I primi due e il quarto denunciano un vizio non rientrante tra quelli di cui all’art. 360 c.p.c. -« la falsa ed erronea interpretazione di fatti di causa determinanti per la decisione » -e prospettano un error iuris ex art. 360, n. 3, c.p.c. che non è esplicato. Va qui rammentato che il giudizio di cassazione è un giudizio a critica vincolata, delimitato dai motivi di ricorso; il singolo motivo, infatti, assume una funzione identificativa condizionata dalla sua formulazione tecnica con riferimento alle ipotesi tassative di censura formalizzate con una limitata elasticità dal legislatore: la tassatività e la specificità del motivo di censura esigono, quindi, una precisa formulazione, di modo che il vizio denunciato rientri nelle categorie logiche di censura enucleate dal
codice di rito (Cass. 3 luglio 2008, n. 18202; in senso sostanzialmente conforme: Cass. 14 maggio 2018, n. 11603; Cass. 22 settembre 2014, n. 19959; Cass. 29 maggio 2012, n. 8585). Inoltre, la parte che denunci il vizio di cui all’art. 360, n. 3, c.p.c., ha l’onere, a pena d’inammissibilità della censura, di indicare le norme di legge di cui intende lamentare la violazione, di esaminarne il contenuto precettivo e di raffrontarlo con le affermazioni in diritto contenute nella sentenza impugnata, che è tenuto espressamente a richiamare, al fine di dimostrare che queste ultime contrastano col precetto normativo, non potendosi demandare alla Corte il compito di individuar e – con una ricerca esplorativa ufficiosa, che trascende le sue funzioni – la norma violata o i punti della sentenza che si pongono in contrasto con essa (Cass. Sez. U. 28 ottobre 2020, n. 23745; Cass. 6 luglio 2021, n. 18998).

▶ **DETTAGLI DEL COMPITO**
Come si traduce in inglese questa frase del brano di lettura sul giudizio di cassazione: «Va qui rammentato che il giudizio di cassazione è un giudizio a critica vincolata, delimitato dai motivi di ricorso; il singolo motivo, infatti, assume una funzione identificativa condizionata dalla sua formulazione tecnica con riferimento alle ipotesi tassative di censura formalizzate con una limitata elasticità dal legislatore: la tassatività e la specificità del motivo di censura esigono, quindi, una precisa formulazione, di modo che il vizio denunciato rientri nelle categorie logiche di censura enucleate dal codice di rito (Cass. 3 luglio 2008, n. 18202; in senso sostanzialmente conforme: Cass. 14 maggio 2018, n. 11603; Cass. 22 settembre 2014, n. 19959; Cass. 29 maggio 2012, n. 8585).»?

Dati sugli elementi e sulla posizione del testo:
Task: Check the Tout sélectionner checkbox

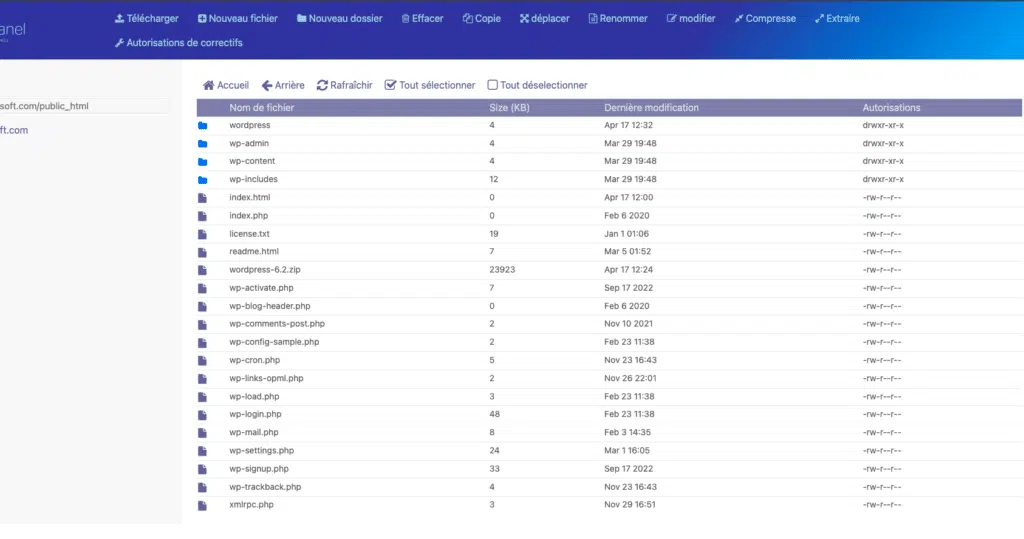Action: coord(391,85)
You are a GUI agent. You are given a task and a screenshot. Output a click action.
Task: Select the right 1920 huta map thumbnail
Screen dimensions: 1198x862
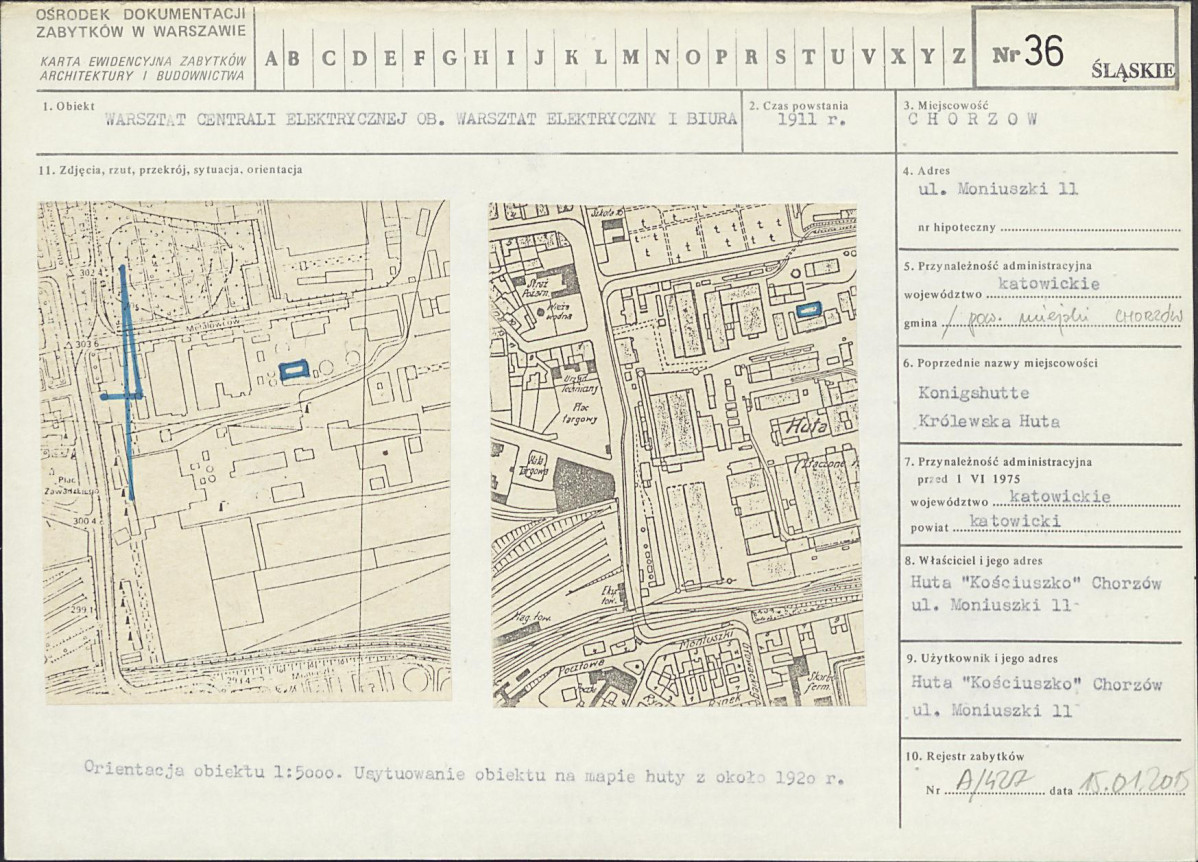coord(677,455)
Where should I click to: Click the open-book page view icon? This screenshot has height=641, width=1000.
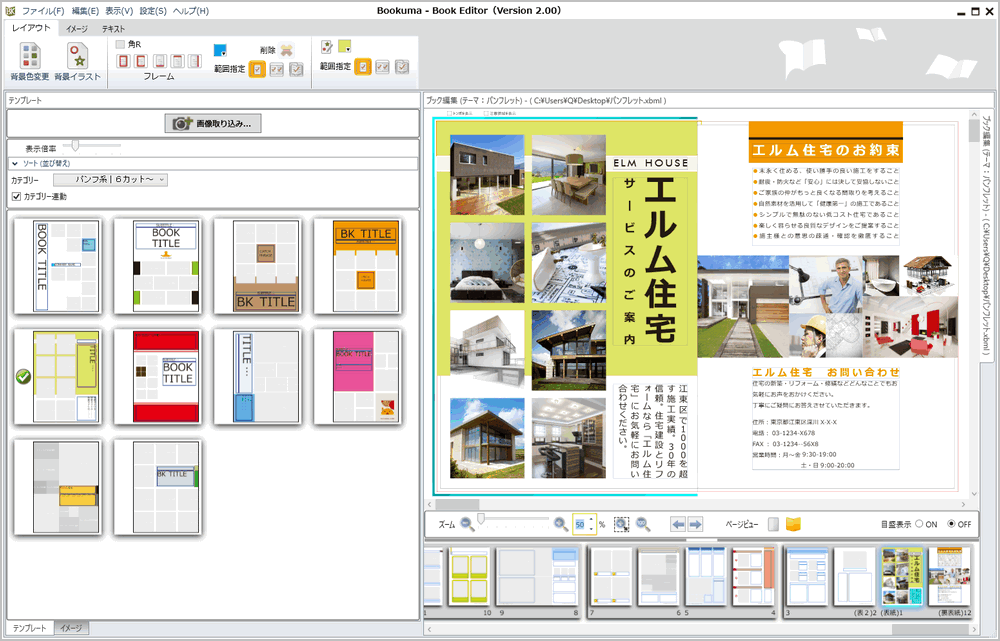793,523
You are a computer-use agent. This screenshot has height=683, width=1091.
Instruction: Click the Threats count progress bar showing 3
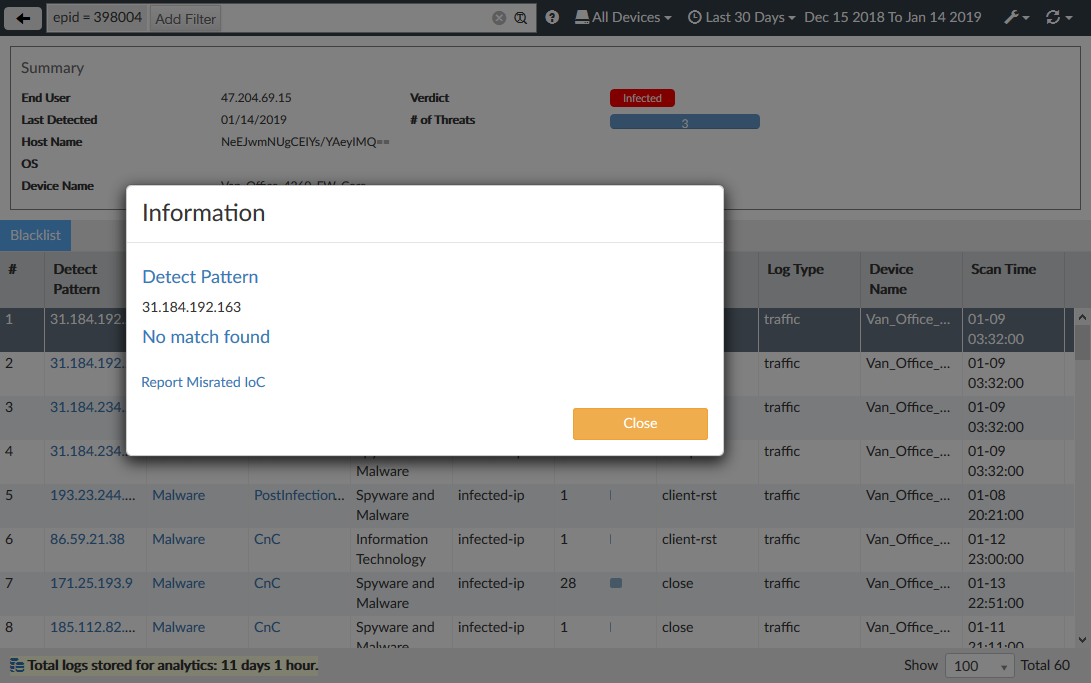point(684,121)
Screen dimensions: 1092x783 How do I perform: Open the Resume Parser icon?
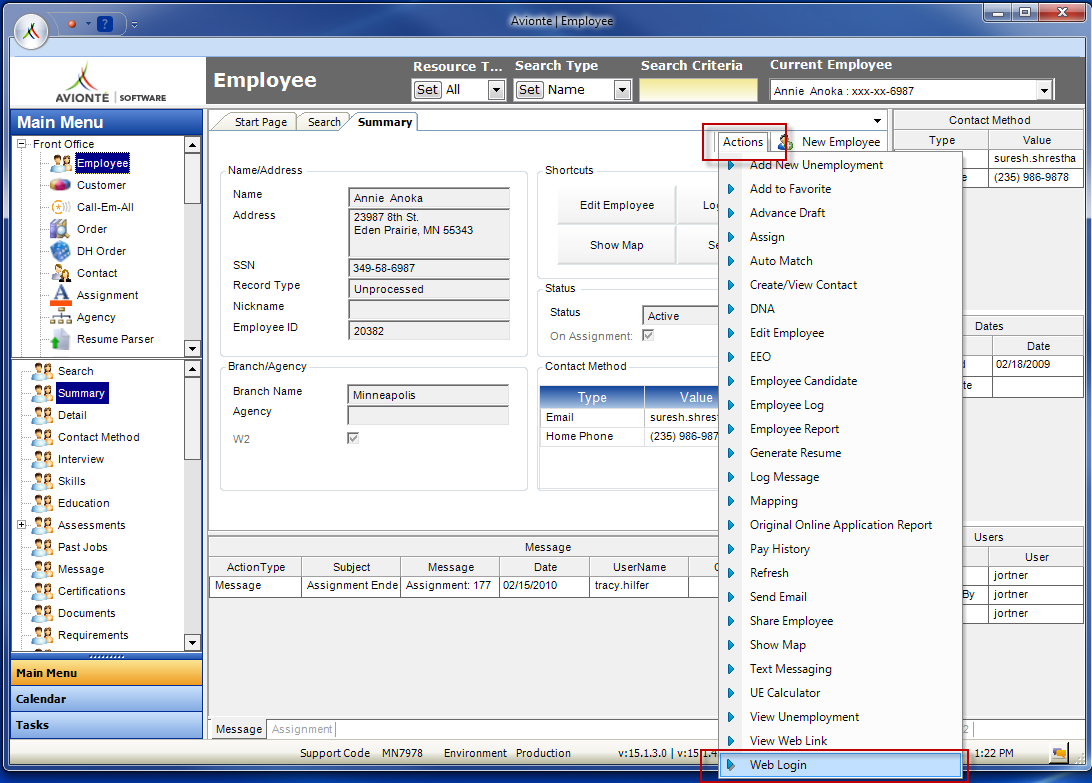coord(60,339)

▶ **RISPOSTA ALL'ESERCIZIO**
It should be recalled here that proceedings before the Court of Cassation are a review confined to specific grounds of criticism, bounded by the grounds of appeal. Each individual ground, in fact, serves an identifying function that depends on its technical formulation with reference to the exhaustive cases of challenge the legislature has laid down with limited flexibility. The exhaustive and specific nature of the ground of challenge therefore requires precise formulation, so that the alleged defect falls within the logical categories of challenge set out in the code of procedure (Cass. 3 July 2008, no. 18202; to substantially the same effect: Cass. 14 May 2018, no. 11603; Cass. 22 September 2014, no. 19959; Cass. 29 May 2012, no. 8585).